# [What is being asked]
Answer these questions from the passage below:
(a) On what date was it sleeting in central Texas?
(b) Which two groups did the writer hear at the Dog and Duck Pub?
(c) Which group was one reason for going to B.D. Riley's?

I had planned to do a new herb garden this year with raised beds, and maybe with a layout that has more of a medieval feel, but I just didn't get around to it in the late winter, so I don't think I'll do it this year. Now to get some new plants to plug the holes in the existing garden...


Okay, so it is the 7th of April, and in central Texas it is now SLEETING. Tooooo weird. This is right up there with the ice storm that was followed by a high of 98F about two weeks later - in February.

Belated St. Patrick's Day post

Okay, so I should have posted this two weeks ago, but ... well... I didn't.

We had a good day listening to music around town, drinking some good beer (although not excessively this year) and eating way too much food. The picture above links to my Flickr set of a few photos I took. We started out at the Dog and Duck Pub, which puts up a big tent in their parking lot now and has live music going on most of the day. I've watched their St. Patty's day party grow over the years and I really like that big tent they have now, since some times the weather isn't very cooperative. I remember one year that was pretty cool and drizzly (authenic Irish weather, I guess) *before* they got the tent! While we were there we caught the Tea Merchants and Poor Man's Fortune, and both groups were excellent.

After Dog and Duck, we wandered down to 6th street to see the craziness that reigns on the 17th of March. For those of you not familiar with 6th street, it is the main bar and music street in downtown Austin. So, it's generally crazy anyway, then add South By Southwest, and then add St. Patrick's Day and well, you get the picture. We went to B.D. Riley's which is one of the newer pubs in town. We first went there last year or the year before (can't remember for sure) and really liked it. One nice thing is that they limit the number of people who can go in so sometimes you have to wait for a while for people to leave. But it works out well and it isn't quite as crazy-packed as other places. And you can actually get into the bathroom without waiting forever with your legs crossed or doing a funny dance. And a special added bonus is getting to drink your beer from a real pint, not a plastic cup!

Anyway, one of the reasons we went there was to listen to Gilmer & Moore, who were also excellent. That's one of the great things about Austin on St. Patrick's Day, you basically can't swing a lepruchan without hitting some good music.

After 6th street it was off for dinner and some Amy's Ice Cream, which I have to admit didn't sit so well on top of a fried lunch, a couple of beers, a glass of wine and an Italian dinner, but seemed like a good idea at the time.

Mmmmmmm pi(e)

# [Entries shown]
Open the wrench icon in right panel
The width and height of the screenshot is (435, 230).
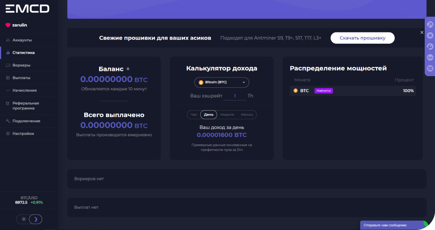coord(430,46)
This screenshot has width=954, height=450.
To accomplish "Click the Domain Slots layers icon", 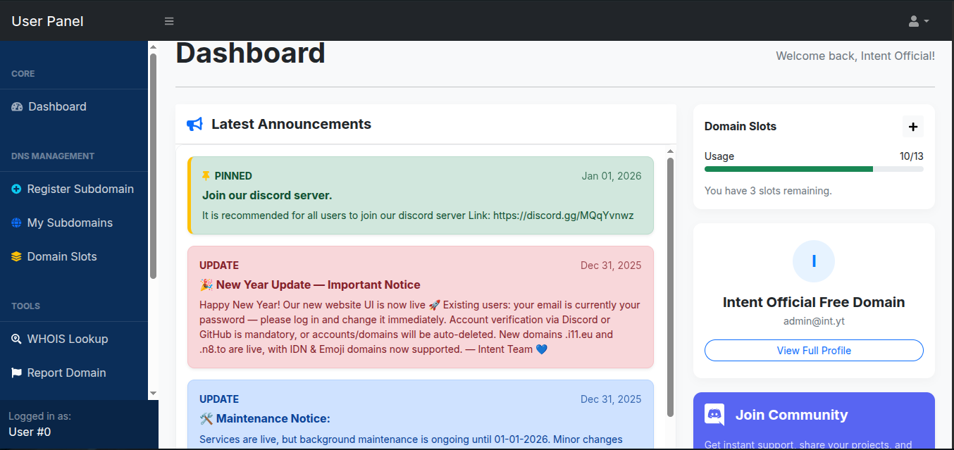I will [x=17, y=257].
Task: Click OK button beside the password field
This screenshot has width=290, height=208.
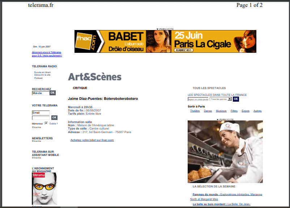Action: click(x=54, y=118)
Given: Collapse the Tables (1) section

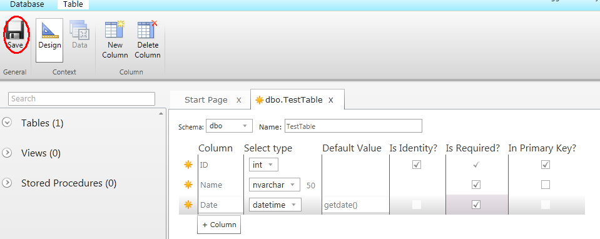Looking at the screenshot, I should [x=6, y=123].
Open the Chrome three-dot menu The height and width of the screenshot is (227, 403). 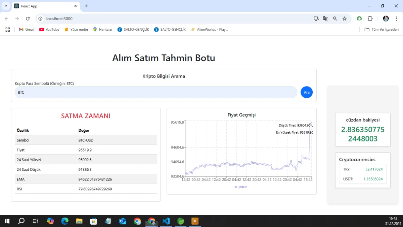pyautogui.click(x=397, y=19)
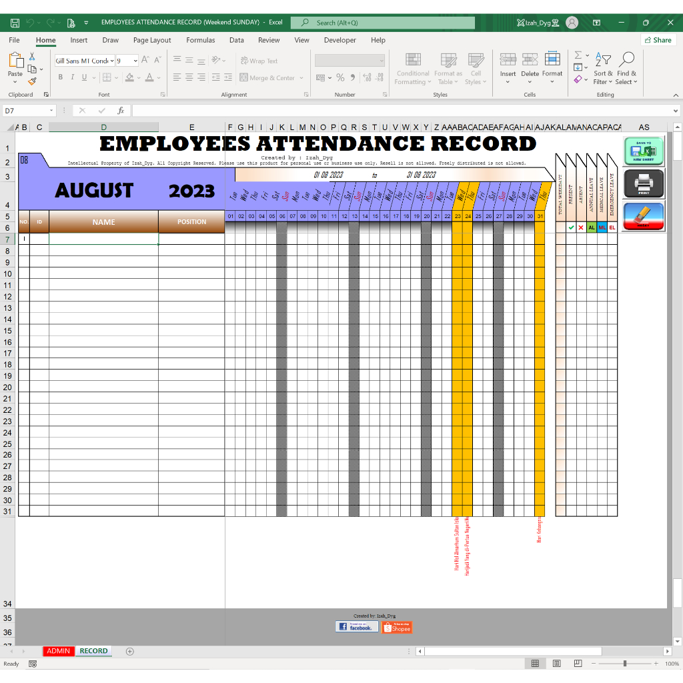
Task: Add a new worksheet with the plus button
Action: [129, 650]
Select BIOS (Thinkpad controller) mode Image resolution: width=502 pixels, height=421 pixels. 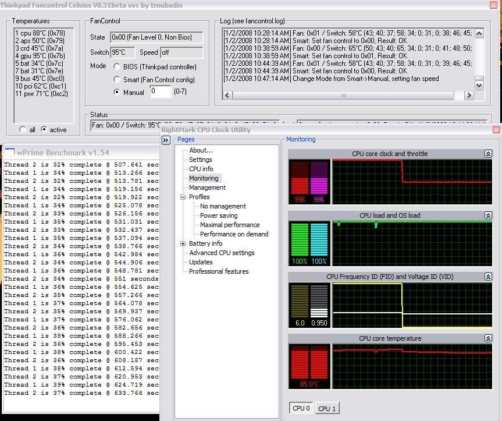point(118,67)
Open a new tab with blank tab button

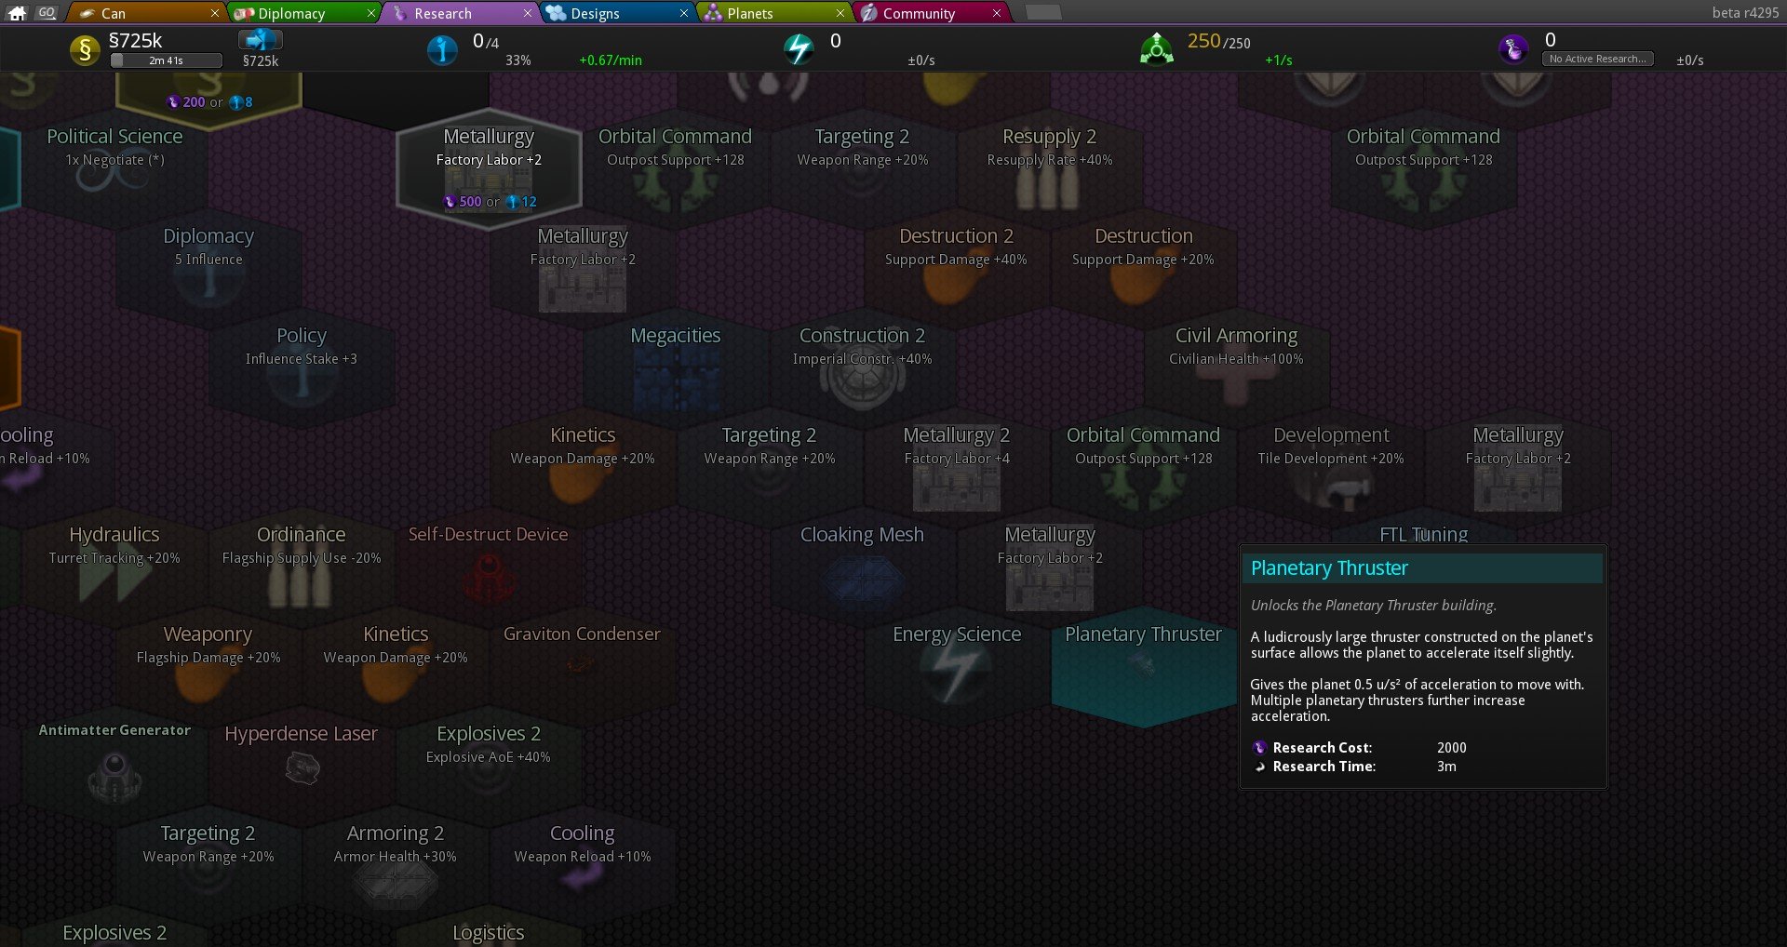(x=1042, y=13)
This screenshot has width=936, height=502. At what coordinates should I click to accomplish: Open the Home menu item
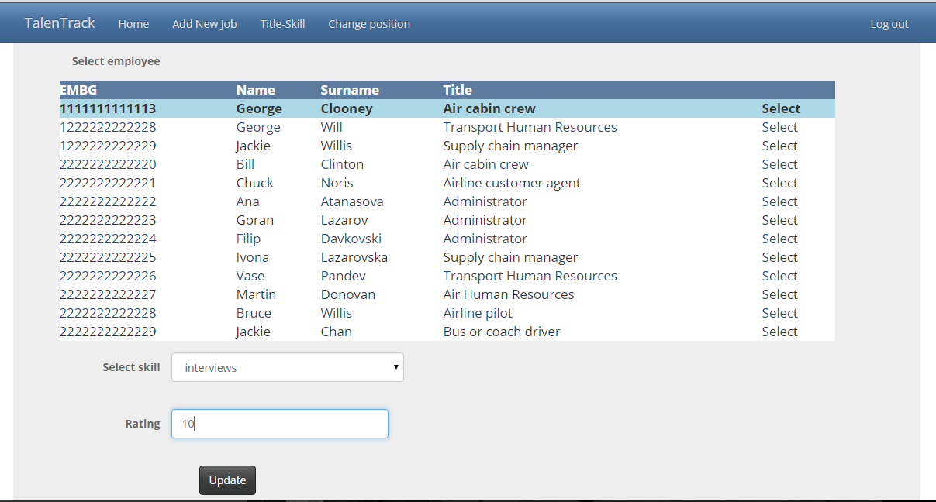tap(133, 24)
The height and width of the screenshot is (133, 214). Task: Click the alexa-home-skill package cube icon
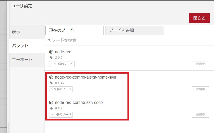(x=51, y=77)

# [Answer to the exercise]
(a) The 7th of April.
(b) The Tea Merchants and Poor Man's Fortune.
(c) Gilmer & Moore.